Gli anziani italiani sono più esposti al coronavirus rispetto agli altri paesi europei perché hanno più relazioni e sono più integrati nella vita sociale. E’ questo uno degli spunti dell’analisi effettuata da due ricercatori economisti – Moritz Kuhn e Christian Bayer – dell’Università di Bonn in base alle statistiche europee sulla diffusione del virus.
Rispetto agli anziani di altre nazionalità, infatti, i nostri nonni sono più intensamente legati alla vita sociale dei più giovani: incontrano più spesso figli e nipoti, spesso hanno ancora un figlio convivente, è molto più probabile che vadano a prendere i nipoti all’uscita della scuola e che li accudiscano in casa, inoltre si frequentano tra loro e svolgono piccoli servizi domestici – come pagare bollette o adempiere a qualche incombenza burocratica – anche per il resto della famiglia più impegnata nel lavoro.Questo insieme di circostanze, che in altri momenti è definita “qualità della vita e delle relazioni”, ed è tra i motivi per cui l’Italia ha la più alta aspettativa di vita tra i paesi del mondo occidentale, è però in questo momento tra i maggiori fattori di rischio per contrarre la terribile infezione.
La curiosità di uno dei ricercatori, che si è sposato e ha soggiornato in Italia a lungo, è nata proprio dalla differenza dei decessi italiani rispetto, ad esempio, alla Germania.
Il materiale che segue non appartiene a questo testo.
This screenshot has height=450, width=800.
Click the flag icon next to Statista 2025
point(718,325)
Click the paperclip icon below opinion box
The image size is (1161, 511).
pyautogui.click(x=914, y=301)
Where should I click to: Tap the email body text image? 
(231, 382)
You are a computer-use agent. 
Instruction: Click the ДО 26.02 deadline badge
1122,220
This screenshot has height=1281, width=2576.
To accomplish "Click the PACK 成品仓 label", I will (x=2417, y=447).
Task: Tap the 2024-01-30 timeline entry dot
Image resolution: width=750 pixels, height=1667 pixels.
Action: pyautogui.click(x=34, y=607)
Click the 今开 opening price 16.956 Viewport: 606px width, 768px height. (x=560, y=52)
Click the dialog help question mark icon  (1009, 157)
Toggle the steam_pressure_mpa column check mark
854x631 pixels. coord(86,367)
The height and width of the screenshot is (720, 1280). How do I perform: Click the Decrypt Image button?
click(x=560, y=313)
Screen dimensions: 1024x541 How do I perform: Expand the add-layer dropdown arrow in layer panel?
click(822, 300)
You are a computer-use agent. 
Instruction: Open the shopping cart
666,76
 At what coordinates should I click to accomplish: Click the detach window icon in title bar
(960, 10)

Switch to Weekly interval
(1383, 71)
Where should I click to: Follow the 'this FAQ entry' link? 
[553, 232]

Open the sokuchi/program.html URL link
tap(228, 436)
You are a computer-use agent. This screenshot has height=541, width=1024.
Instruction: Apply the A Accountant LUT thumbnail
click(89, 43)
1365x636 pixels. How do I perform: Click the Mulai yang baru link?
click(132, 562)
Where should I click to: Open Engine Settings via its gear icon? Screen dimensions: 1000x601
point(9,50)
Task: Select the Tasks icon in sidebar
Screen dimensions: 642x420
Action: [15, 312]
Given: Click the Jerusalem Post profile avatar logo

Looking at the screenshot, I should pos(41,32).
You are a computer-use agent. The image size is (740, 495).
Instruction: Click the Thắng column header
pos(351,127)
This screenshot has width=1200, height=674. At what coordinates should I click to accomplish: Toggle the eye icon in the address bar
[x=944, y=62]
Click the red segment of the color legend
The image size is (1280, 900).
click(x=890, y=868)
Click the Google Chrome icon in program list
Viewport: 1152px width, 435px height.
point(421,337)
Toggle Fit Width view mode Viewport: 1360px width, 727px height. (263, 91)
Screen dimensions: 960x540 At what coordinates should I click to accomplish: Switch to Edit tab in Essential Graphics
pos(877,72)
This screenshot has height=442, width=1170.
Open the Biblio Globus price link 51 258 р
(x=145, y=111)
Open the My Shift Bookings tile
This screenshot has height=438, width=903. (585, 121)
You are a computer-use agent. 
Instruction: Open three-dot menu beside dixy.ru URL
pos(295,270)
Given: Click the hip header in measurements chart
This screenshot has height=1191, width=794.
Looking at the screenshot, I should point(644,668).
Qui la maggioranza delle persone è risultata anziana, mentre là l’infezione riguarda soprattutto persone più giovani, in piena età lavorativa. Un dato che, visto che la malattia ha le stesse caratteristiche epidemiologiche, non può che essere riferito alle abitudini e allo stile di vita diverso tra il nostro e gli altri paesi.
Ciò che ne consegue è che gli anziani italiani, più di altri, dovranno sostenere un sacrificio maggiore e una più alta attenzione all’unica forma di prevenzione finora disponibile per contrastare la pandemia da coronavirus: stare a casa e limitare al massimo ogni possibile contatto con l’esterno.